**Request:** Starting at the line that has "has height=1025, width=810." and continuing through the end of the material, write those lines out again with "Instruction" changed to "Command" and nothing else altered.

•••••

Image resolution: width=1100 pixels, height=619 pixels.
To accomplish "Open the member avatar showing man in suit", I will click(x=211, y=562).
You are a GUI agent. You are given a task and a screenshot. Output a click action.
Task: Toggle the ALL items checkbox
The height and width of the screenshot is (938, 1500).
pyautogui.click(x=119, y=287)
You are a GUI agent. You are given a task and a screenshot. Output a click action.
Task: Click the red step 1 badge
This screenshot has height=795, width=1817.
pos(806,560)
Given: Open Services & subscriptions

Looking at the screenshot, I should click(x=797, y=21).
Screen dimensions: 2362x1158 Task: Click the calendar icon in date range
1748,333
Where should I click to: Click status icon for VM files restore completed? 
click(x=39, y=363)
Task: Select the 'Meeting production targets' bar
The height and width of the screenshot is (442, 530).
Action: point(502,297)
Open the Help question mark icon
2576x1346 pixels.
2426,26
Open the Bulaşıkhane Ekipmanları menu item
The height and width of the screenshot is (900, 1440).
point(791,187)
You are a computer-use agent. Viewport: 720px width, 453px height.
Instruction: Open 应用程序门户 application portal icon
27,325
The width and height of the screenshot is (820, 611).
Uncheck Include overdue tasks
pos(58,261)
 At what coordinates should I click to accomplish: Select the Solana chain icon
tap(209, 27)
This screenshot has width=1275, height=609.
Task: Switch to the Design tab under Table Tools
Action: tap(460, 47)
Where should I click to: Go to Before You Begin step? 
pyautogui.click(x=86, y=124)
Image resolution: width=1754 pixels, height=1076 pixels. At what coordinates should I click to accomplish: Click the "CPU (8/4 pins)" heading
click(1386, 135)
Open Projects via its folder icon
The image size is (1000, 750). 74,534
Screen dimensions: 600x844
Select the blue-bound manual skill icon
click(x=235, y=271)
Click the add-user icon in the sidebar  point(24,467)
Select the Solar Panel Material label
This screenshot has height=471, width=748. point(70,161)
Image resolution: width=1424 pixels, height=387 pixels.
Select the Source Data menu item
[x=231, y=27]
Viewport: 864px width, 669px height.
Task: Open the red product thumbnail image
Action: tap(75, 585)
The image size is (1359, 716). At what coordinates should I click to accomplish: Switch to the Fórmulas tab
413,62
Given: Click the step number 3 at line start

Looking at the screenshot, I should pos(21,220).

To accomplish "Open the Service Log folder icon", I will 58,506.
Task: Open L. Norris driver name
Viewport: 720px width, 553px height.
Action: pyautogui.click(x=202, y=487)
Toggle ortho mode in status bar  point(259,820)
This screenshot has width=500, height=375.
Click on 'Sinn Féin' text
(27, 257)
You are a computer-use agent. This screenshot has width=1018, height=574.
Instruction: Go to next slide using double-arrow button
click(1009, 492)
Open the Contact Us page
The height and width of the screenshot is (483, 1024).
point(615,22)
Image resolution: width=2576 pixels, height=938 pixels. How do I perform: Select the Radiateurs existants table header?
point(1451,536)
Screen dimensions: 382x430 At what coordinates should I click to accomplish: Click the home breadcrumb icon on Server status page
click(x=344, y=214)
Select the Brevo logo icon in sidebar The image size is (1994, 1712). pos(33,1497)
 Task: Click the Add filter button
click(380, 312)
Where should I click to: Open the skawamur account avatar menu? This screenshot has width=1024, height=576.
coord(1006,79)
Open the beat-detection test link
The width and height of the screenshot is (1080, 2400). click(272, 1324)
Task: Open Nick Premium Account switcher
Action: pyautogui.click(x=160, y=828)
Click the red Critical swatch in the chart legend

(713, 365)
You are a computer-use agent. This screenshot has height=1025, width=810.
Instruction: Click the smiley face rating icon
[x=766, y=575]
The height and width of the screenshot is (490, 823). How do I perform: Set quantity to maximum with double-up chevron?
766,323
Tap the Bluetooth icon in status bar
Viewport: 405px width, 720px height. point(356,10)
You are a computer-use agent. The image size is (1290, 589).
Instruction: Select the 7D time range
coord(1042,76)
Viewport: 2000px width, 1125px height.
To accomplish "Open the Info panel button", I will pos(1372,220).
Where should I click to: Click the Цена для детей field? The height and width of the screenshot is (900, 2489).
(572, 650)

•••••

**Reply:**
You are a computer-use agent. This screenshot has height=1025, width=810.
Command: Click the smiley face rating icon
[x=766, y=575]
The height and width of the screenshot is (490, 823). How do I perform: Set quantity to maximum with double-up chevron?
766,323
Tap the Bluetooth icon in status bar
Viewport: 405px width, 720px height. point(356,10)
You are a computer-use agent. The image size is (1290, 589).
Command: Select the 7D time range
coord(1042,76)
Viewport: 2000px width, 1125px height.
To accomplish "Open the Info panel button", I will pos(1372,220).
Where should I click to: Click the Цена для детей field? The height and width of the screenshot is (900, 2489).
(572, 650)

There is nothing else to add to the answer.